Nel corso dell’operazione è stato arrestato il presidente venezuelano Nicolas Maduro, insieme alla moglie Cilia Flores. Il politico venezuelano è atterrato alla Stewart Air National Guard Base, aeroporto situato nella parte settentrionale dello Stato di New York, scortato da un massiccio servizio di sicurezza. Maduro è stato poi condotto in una struttura federale collegata alla Drug Enforcement Administration degli Stati Uniti, dove è stato processato. Attualmente, Maduro risiede nel Metropolitan Detention Center di Brooklyn, un carcere federale. Dovrà rispondere di traffico di droga e di corruzione davanti ad un giudice federale a Manhattan. La Casa Bianca ha diffuso un video del suo arresto e del suo trasferimento.
A meno di 24 ore dalla cattura di Maduro, la Corte Suprema venezuelana ha ordinato alla vicepresidente Delcy Rodriguez di assumere l’incarico di presidente ad interim.
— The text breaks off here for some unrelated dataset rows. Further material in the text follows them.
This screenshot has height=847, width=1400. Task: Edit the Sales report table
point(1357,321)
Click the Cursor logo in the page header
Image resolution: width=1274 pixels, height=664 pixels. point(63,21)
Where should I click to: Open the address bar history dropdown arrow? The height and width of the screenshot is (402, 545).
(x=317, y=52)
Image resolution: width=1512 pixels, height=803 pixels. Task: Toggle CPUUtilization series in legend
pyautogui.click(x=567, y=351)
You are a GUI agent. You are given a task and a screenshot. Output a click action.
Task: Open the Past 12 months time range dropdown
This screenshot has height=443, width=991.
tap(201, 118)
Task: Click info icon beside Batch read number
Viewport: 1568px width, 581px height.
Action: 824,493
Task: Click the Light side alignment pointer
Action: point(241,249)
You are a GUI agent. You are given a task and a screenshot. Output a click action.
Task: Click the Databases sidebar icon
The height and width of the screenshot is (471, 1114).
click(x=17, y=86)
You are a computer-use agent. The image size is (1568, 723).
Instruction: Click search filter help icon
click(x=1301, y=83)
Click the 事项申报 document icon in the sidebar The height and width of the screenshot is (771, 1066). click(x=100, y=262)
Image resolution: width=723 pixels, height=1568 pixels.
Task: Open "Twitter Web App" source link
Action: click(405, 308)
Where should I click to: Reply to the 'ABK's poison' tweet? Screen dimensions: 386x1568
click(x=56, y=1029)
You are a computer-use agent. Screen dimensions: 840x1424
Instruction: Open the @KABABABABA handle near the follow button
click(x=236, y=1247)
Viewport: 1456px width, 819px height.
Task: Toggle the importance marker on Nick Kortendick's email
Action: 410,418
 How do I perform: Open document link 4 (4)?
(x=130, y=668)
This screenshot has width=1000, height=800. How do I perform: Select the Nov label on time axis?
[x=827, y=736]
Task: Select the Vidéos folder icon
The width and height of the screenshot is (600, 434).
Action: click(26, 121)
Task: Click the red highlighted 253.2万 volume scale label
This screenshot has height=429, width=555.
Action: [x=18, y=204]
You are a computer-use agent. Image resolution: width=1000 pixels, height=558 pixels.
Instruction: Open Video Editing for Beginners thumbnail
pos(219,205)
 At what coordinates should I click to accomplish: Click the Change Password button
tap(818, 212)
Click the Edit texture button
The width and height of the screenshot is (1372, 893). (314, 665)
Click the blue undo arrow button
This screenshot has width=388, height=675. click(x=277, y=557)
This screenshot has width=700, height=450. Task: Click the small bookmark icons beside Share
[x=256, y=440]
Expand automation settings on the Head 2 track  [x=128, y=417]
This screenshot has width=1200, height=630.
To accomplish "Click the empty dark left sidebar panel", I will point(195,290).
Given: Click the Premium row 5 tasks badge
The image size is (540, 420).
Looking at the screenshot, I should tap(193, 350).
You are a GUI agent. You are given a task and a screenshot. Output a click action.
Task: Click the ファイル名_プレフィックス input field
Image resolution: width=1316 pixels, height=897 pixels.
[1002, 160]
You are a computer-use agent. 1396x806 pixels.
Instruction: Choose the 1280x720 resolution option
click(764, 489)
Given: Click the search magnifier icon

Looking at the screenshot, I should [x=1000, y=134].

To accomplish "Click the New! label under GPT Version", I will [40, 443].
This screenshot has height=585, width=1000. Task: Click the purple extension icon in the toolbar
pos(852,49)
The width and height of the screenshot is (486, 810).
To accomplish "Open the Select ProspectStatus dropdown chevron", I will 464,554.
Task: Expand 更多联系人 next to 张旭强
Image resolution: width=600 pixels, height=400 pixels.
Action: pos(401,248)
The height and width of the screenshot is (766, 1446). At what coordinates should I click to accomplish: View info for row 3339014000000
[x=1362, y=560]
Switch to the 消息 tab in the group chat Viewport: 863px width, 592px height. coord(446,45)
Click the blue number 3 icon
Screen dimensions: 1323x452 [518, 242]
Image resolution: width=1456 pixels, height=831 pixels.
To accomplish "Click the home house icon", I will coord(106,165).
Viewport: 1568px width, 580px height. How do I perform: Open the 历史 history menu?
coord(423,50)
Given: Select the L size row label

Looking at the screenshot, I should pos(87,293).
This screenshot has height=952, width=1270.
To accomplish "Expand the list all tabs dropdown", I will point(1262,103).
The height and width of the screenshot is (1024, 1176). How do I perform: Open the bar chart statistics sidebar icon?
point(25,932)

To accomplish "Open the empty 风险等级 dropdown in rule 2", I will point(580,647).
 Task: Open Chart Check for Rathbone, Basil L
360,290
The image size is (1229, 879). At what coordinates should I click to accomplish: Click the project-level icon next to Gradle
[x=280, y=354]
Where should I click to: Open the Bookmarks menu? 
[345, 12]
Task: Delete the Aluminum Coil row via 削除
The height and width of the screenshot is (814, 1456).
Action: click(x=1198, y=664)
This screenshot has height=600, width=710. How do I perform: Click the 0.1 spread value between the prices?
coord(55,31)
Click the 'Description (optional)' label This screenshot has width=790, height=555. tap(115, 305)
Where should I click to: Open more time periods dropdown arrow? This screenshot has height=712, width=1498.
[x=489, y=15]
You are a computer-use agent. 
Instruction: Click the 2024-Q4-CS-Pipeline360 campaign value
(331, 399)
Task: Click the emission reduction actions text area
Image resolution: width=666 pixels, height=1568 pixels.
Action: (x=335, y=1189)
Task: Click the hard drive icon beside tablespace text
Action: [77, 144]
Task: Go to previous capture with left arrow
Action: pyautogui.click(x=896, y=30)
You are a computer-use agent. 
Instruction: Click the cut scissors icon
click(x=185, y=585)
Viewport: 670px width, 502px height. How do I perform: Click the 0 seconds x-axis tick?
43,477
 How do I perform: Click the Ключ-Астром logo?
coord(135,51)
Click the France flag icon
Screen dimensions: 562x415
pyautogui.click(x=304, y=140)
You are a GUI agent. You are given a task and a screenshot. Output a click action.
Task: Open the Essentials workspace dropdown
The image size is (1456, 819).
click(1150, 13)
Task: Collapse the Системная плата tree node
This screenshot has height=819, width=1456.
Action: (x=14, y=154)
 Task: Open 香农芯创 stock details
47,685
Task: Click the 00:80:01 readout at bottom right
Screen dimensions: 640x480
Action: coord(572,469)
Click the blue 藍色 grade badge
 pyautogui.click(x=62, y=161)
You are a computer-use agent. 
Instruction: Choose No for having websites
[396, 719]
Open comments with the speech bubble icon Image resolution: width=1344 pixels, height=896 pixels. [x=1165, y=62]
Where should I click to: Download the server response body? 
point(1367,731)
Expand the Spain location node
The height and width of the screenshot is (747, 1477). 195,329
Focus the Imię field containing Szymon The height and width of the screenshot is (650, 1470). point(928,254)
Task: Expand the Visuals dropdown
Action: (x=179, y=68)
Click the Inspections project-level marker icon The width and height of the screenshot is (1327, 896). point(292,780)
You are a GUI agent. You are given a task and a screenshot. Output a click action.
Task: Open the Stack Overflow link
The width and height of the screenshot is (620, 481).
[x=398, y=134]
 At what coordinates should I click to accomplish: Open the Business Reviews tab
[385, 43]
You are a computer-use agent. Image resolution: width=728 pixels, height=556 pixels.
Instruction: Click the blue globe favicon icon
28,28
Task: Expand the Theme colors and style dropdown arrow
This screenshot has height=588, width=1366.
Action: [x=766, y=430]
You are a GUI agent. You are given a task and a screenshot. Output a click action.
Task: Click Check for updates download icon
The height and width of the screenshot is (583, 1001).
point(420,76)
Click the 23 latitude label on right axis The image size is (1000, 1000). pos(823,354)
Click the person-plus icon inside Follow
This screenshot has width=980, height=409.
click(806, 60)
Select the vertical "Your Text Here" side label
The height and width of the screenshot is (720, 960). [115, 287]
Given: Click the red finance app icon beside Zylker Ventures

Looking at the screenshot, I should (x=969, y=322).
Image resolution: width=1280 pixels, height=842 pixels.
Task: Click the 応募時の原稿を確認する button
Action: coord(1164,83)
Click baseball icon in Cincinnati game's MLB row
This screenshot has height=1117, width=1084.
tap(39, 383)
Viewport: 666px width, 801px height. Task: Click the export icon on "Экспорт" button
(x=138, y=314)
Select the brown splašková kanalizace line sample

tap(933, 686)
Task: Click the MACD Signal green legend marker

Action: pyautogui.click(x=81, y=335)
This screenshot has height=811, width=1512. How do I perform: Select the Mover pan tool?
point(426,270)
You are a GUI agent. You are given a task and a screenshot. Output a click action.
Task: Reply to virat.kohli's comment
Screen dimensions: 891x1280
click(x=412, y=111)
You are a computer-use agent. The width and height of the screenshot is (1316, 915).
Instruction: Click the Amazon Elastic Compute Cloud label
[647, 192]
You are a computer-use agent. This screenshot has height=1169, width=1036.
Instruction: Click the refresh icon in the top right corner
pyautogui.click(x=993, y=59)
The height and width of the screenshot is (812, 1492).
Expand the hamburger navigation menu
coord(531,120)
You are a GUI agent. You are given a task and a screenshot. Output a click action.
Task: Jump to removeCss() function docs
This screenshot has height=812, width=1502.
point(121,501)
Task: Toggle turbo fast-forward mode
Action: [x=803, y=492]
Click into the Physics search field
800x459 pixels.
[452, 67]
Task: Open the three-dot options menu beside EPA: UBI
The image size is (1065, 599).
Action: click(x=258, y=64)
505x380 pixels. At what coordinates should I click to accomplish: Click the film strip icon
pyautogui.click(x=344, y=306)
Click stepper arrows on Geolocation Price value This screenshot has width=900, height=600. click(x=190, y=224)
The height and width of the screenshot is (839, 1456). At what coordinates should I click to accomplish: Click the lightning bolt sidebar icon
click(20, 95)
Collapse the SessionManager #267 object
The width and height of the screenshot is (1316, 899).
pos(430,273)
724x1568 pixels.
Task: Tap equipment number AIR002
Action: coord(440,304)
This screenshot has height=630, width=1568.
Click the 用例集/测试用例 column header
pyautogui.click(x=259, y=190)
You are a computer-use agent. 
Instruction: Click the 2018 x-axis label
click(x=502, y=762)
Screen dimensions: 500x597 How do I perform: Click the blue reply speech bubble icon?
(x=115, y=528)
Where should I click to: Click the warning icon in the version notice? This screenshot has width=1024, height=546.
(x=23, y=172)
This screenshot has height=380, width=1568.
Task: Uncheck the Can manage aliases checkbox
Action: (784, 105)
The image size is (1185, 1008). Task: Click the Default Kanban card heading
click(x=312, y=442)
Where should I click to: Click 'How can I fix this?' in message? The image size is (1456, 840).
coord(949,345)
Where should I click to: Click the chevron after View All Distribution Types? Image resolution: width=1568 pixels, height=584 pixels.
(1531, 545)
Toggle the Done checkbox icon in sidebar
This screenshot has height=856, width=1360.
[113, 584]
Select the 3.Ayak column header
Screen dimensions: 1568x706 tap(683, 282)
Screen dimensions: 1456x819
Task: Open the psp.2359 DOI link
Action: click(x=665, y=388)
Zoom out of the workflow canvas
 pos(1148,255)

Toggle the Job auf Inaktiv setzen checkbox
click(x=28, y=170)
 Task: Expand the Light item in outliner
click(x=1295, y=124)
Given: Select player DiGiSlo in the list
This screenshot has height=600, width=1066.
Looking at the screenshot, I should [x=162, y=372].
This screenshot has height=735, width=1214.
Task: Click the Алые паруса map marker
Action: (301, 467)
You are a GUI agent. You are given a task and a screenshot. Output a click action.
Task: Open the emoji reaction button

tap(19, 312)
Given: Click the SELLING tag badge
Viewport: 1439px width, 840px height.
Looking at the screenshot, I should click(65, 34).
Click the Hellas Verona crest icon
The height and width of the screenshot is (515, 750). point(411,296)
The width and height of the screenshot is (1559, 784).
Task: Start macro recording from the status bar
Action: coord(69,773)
Si tratta della prima donna nella storia del Venezuela ad assumere un incarico esecutivo.
Secondo una ricostruzione del New York Times, già da tempo i funzionari statunitensi avevano individuato in Rodriguez una buona sostituta per Maduro, a causa della sua affidabilità riguardo la protezione e il sostegno dei futuri investimenti energetici americani nel paese, in particolare per quanto riguarda il petrolio. Tuttavia, non è chiaro quanto Rodriguez sia disposta a fare gli interessi americani, soprattutto dopo il discorso di ieri in cui ha accusato gli Stati Uniti di un’aggressione armata e ha affermato che Maduro sia il leader legittimo del Venezuela. Rodriguez ha inoltre ribadito che il Venezuela non tornerà ad essere colonia di alcun impero.
Trump ha poi respinto una possibile elezione della leader dell’opposizione María Corina Machado, affermando che “non gode di sostegno né di rispetto” in Venezuela. Machado ha poi chiesto a Edmundo González Urrutia (il candidato che si era presentato alla controverse elezioni del 2024) di assumere il potere, in quanto lo ritiene il presidente legittimamente eletto.